Cod Fish and Green Salsa
- 400 gr codfish
- 10 fresh, closed clams
- extra virgin olive oil
- 1 clove of garlic
- 1/4 onion
- 1/2 handful fresh basil
- 1/2 glass of water
- onion chopped into very small pieces
Place the spinach, onion, garlic, basil, and half a glass of water (hot) in a blender. Add salt, and pepper to taste, plus a dash of extra virgin olive oil. Blend well until the sauce becomes smooth and has a uniform texture.
Pour a good splash of oil into a frying pan. When the oil is hot, add the cod (cut into pieces). After a couple of minutes, add the clams. Lower the heat to medium.
Turn the fish over and let it cook on the other side.
Remove from heat after the last clam has opened.

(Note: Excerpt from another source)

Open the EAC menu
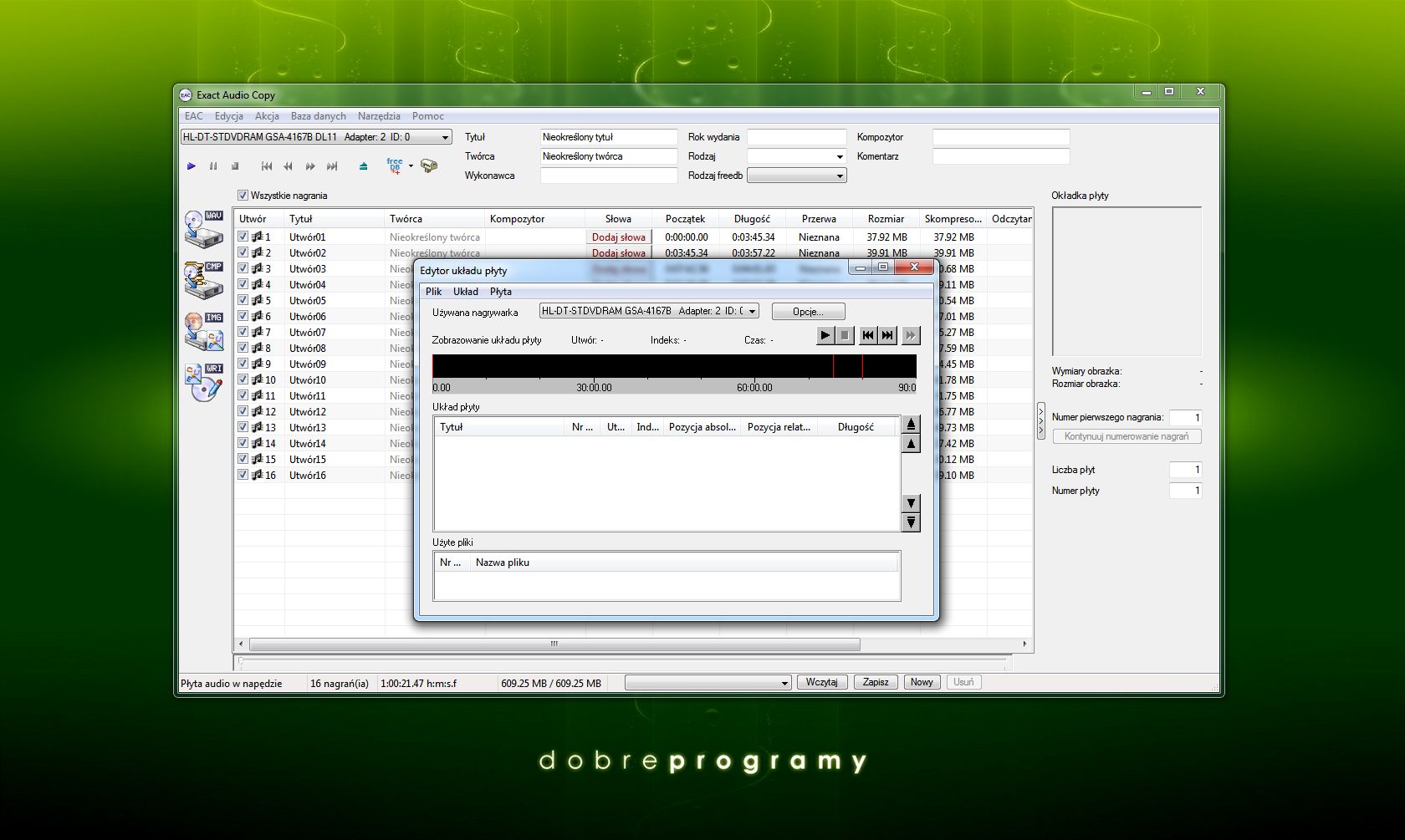The image size is (1405, 840). pos(193,116)
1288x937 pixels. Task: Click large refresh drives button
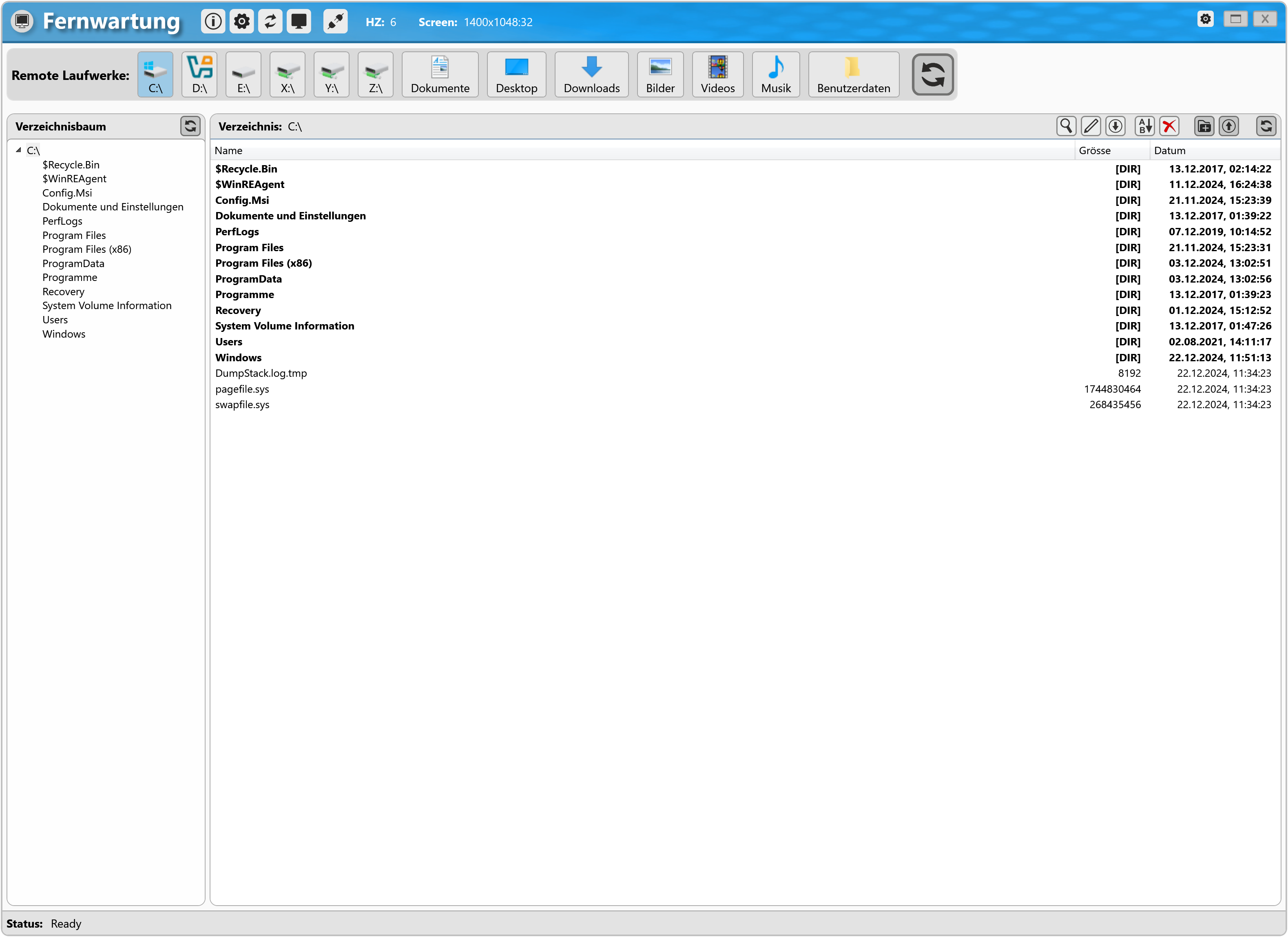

Place the fish and clams in a deep dish. Drizzle with the freshly made green sauce.
Garnish with some chopped onion and salt flakes.
And, we can’t forget about dessert! Here is Natruly’s take on Torrijas: Gluten-free and loaded with chocolate. Get your hands on some of this amazing Cocoa and Hazelnut Spread before it runs out of stock again! It’s the secret to making these extra delicious, yet healthy Torrijas.
Gluten-Free French Toast
- 2 eggs
- 100 ml of almond milk
- 1 tsp cinnamon
- Cocoa and Hazelnut Cream (to taste)
- 4 slices gluten-free bread slices
Mix the egg, cinnamon and milk in a bowl. Beat well so that it is a homogeneous mixture.
Cut the bread into thick slices (about 2cm thick) and soak them in the previous mixture for a couple of minutes.
Put a little butter in the pan on medium heat and flip the toast back and forth for a minute or until golden brown.
Remove the toast and spread the Cocoa and Hazelnut Cream.
Finally, stack the toast, cut them in half and get ready to enjoy!
Chef's tip: add a topping! Perhaps you can drizzle some syrup or jam on top, or if you prefer a more refreshing option, some fruit such as blueberries, strawberries or kiwi pieces.
Fun Fact: Did you know that in the 15th-century Torrijas were the most recommended dish for women after giving birth?